Remembering John Jr. 6-26-18

By Roy Ockert Jr.

I met John Troutt Jr. when I came to work at The Jonesboro Evening Sun as a part-time sports writer in the fall of 1963, my freshman year at then-Arkansas State College. My boss was Tom McDonald, sports editor at the time, but my desk in the small front office was also near the desks of John Jr. and Editor Gene Smith.

I had already worked for a year, mostly covering sports, at the Hot Springs daily newspapers, and coming here I got a dime raise — to $1.25 an hour.

John Jr. was called city editor then, but he was the newspaper’s chief reporter. He covered any story of importance, including the police beat and City Council.

That was impressive to me because the Hot Springs newspapers, serving a more cosmopolitan population, put more emphasis on national and international news. They cover local news, but not many made the front page.

But Smitty, John Jr. and Tom quickly taught me that local news is what sells the local newspaper. The next summer I put the theory to work at my hometown newspaper, expanding coverage of sports at area schools, including the all-black Langston High.

Thus, my mentors at The Sun became my role models, and I even tried to look like them, reasoning that I didn’t look old enough to be a professional journalist. I bought a hat and overcoat, then took up smoking a pipe. Somewhere hidden deep in a box at home is a picture of a ridiculous-looking kid in that get-up, missing only a “Press” card on the hat.

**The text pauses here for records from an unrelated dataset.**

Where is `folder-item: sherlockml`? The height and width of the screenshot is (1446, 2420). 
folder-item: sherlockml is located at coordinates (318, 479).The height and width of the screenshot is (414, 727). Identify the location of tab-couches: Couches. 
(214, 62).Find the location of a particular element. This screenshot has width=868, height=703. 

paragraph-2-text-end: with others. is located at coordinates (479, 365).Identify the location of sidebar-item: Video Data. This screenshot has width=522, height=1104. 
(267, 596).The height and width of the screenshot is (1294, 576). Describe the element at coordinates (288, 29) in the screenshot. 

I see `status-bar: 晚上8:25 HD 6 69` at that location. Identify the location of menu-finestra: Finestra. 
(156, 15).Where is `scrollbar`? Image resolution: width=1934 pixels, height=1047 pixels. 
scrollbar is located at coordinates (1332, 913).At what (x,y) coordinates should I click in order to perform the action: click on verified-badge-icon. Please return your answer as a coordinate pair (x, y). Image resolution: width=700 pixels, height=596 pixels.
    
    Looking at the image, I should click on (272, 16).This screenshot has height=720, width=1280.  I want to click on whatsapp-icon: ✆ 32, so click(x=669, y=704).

That was the beginning of my transition from sports to news. While I never gave up my love of sports, I learned that covering local, state and sometimes national news was much more interesting and important in the long term. That was reinforced on the morning of Nov. 22, 1963, when John Jr. came in with the newspaper’s biggest story of the year — a murder-suicide at Trumann. Only hours later that story was pushed aside by one of the 20th century’s biggest stories.

Gene Smith left The Sun in 1964 to work for Citizens Bank, and John Jr. became managing editor. His dad John Sr. and uncle Fred still owned the paper. John Sr. died in 1966, but Fred remained active until his death in 1980. John Jr. was editor and publisher until the family sold the newspaper to the Paxton Media Group in 2000.

During his tenure The Sun became a morning newspaper, published seven days a week, and its Sunday circulation grew to more than 30,000. A new press was housed in the old National Guard armory down the street, and a new building was constructed beside it to house the rapidly expanding staff.

The Sun became known as one of the foremost advocates and defenders of the Arkansas Freedom of Information Act. The newspaper filed more than a dozen FOIA cases and never lost one. Two of them went to the Arkansas Supreme Court, and one, North Central Association v. Troutt Brothers, is considered a landmark decision.

Three times The Sun was nominated for a Pulitzer Prize, and the third time – for coverage of the Westside School tragedy in 1998 – should have been the charm.

I left my sports writing job with The Sun after two years but remained in touch with John, both as a college teacher and later as an editor of other newspapers. He was a valuable resource, always willing to provide advice, counsel and support.

One of the great honors of my career came after I transferred here in 2001, following John as editor. I kidded him that it took two of us to replace him.

During the years that followed I called on him often because he was a walking encyclopedia of local history. While many other old-timers could remember bits and pieces of old stories, John could cite chapter and verse, names, dates and places. He had amazing recall. If I needed some background about something the City Council did in 1988, one call would be enough.

I managed to “pay it back” a little in 2012 when I nominated him for the Arkansas Press Association’s Distinguished Service Award, which he won for lifetime achievements. But the highlight of that experience, at least for me, was getting John to sit down for an interview — sort of turning the tables on a man who had mostly been on the other side of interviewing.

And I even learned a few things that not many people knew — because John seldom talked himself. An example: He had been a “guinea pig” for testing of the atomic bomb in Nevada while serving in the U.S. Army in the early 1950s.

Even though John was 88 years old and had been in ill health, it was still something of a shock when I received news of his death on June 14 — appropriately from a Sun reporter. Since then many tributes have been offered to this lion of Arkansas newspapering.

But the Rev. Fred Haustein, pastor emeritus of the First United Methodist Church, may have summed it up best at the memorial for John. He was a man who worked behind the scenes, Brother Fred said, who wrote headlines but didn’t make them, and who neither needed nor sought the spotlight.

Oh, but how he got things done — for his family, his newspaper, his community, his state and his nation. We will benefit from the life he lived for many years.